◆ WHAT IS REQUIRED ◆
Using the records below, repeat exactly the lines from the one holding "Task: Select the inspect" through the one holding "Screen dimensions: 1400x848", both ends included, and no others.

** Opening DATA SHOWN block **

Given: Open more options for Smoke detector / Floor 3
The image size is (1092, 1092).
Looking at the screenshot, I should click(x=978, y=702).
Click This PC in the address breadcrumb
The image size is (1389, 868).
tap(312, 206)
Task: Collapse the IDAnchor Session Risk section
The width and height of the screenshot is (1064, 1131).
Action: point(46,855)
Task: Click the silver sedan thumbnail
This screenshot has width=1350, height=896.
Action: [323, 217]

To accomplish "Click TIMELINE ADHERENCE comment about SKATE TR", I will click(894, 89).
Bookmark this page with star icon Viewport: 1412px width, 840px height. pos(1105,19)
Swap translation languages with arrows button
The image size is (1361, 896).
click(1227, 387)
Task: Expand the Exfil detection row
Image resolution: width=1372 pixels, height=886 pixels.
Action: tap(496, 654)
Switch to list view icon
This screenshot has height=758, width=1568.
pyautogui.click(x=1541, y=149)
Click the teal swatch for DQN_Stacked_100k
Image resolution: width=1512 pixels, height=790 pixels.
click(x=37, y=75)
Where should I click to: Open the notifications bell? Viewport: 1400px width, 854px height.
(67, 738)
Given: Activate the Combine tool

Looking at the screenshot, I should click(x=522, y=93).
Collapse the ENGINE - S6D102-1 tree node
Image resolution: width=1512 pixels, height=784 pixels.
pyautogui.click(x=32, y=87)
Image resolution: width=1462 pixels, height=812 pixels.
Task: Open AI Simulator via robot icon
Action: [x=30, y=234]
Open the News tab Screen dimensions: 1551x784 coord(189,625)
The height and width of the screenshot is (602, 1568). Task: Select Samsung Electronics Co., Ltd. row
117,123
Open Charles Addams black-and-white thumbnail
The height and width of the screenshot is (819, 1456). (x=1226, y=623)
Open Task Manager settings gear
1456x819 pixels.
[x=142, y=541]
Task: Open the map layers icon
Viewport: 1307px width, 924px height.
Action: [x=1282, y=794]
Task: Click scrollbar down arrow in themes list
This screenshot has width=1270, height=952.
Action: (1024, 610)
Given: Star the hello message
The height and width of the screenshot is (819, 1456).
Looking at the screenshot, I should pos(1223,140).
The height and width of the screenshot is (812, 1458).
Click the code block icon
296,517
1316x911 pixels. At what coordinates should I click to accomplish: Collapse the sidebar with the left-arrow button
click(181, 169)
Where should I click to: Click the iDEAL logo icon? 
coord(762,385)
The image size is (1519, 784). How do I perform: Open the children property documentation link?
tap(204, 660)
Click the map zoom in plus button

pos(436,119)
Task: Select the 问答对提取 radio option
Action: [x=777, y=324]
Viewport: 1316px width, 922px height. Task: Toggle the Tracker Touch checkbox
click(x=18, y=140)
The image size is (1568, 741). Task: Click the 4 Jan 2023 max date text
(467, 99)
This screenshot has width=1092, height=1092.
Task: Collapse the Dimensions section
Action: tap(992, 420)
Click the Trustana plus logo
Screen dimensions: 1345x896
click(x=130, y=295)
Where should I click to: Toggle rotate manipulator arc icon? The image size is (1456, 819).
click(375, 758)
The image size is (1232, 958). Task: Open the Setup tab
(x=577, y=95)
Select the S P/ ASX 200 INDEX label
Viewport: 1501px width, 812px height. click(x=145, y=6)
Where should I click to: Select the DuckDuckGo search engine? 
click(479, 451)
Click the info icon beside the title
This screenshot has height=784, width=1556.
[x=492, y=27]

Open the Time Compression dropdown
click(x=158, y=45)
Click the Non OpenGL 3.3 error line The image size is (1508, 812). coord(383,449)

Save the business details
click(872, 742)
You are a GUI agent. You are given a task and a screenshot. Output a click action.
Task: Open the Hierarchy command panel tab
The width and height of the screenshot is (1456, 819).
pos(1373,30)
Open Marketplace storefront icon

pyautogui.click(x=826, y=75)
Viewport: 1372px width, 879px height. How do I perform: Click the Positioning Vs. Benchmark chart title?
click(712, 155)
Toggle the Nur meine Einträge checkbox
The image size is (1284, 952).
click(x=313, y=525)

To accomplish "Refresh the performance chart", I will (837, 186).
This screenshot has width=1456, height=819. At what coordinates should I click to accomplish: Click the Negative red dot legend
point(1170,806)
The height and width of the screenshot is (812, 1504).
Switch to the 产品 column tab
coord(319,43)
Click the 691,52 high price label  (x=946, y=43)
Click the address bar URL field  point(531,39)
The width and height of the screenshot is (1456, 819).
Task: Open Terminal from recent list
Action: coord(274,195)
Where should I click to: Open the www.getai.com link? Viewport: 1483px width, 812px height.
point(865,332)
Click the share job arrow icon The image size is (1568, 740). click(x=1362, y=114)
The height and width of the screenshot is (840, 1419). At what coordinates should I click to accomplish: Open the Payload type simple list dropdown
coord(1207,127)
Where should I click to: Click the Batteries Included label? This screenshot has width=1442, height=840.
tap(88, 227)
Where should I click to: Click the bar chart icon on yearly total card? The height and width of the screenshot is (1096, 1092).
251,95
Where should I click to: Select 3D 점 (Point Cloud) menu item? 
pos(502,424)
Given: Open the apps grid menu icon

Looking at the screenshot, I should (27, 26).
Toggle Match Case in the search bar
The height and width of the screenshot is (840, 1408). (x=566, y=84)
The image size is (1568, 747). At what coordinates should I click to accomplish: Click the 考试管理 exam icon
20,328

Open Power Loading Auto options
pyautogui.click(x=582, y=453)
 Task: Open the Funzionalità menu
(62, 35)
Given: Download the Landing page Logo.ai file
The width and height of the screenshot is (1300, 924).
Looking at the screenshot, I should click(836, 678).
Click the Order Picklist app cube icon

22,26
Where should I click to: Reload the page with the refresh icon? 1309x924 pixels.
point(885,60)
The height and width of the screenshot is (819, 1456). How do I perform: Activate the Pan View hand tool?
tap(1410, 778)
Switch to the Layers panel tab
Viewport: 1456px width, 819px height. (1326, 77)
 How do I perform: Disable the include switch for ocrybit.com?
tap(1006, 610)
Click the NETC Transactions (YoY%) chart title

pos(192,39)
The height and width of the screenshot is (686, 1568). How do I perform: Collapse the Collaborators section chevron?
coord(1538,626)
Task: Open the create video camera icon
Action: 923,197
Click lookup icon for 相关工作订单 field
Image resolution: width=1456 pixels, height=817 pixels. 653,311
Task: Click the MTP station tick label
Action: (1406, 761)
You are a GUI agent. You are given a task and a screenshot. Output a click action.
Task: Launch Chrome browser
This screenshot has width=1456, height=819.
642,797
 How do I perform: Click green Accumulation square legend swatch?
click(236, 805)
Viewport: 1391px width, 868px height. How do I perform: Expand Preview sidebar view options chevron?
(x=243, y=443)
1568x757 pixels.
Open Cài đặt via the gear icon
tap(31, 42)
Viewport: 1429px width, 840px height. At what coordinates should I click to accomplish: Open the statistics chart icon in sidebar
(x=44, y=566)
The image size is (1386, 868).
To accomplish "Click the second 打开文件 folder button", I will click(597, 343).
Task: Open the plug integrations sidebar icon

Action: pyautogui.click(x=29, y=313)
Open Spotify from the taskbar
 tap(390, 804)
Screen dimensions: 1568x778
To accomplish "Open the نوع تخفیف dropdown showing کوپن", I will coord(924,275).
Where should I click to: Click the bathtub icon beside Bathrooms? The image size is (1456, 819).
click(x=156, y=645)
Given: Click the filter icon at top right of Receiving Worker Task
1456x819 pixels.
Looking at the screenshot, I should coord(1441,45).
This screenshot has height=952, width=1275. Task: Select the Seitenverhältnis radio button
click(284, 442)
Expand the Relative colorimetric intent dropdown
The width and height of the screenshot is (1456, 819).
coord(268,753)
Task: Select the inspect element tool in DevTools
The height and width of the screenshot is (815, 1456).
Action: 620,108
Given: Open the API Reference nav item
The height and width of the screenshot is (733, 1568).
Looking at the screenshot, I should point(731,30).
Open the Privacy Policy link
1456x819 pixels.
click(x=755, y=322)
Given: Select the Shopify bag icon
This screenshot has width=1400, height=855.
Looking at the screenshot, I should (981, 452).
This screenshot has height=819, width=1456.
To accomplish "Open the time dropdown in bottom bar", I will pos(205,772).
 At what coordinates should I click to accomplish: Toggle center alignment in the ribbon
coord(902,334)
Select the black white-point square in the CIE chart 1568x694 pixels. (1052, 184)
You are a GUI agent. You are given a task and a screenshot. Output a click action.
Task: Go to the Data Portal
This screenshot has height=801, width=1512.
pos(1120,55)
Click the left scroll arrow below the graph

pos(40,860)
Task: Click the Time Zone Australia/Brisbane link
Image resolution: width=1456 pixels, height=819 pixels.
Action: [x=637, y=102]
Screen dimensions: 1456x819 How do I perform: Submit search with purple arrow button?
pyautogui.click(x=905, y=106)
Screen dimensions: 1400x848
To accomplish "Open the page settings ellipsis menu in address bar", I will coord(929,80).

** Closing DATA SHOWN block **

◆ RESPONSE AREA ◆
Task: Select the inspect element tool in DevTools
The height and width of the screenshot is (815, 1456).
Action: 620,108
Given: Open the API Reference nav item
The height and width of the screenshot is (733, 1568).
Looking at the screenshot, I should point(731,30).
Open the Privacy Policy link
1456x819 pixels.
click(x=755, y=322)
Given: Select the Shopify bag icon
This screenshot has width=1400, height=855.
Looking at the screenshot, I should (981, 452).
This screenshot has height=819, width=1456.
To accomplish "Open the time dropdown in bottom bar", I will pos(205,772).
 At what coordinates should I click to accomplish: Toggle center alignment in the ribbon
coord(902,334)
Select the black white-point square in the CIE chart 1568x694 pixels. (1052, 184)
You are a GUI agent. You are given a task and a screenshot. Output a click action.
Task: Go to the Data Portal
This screenshot has height=801, width=1512.
pos(1120,55)
Click the left scroll arrow below the graph

pos(40,860)
Task: Click the Time Zone Australia/Brisbane link
Image resolution: width=1456 pixels, height=819 pixels.
Action: [x=637, y=102]
Screen dimensions: 1456x819 How do I perform: Submit search with purple arrow button?
pyautogui.click(x=905, y=106)
Screen dimensions: 1400x848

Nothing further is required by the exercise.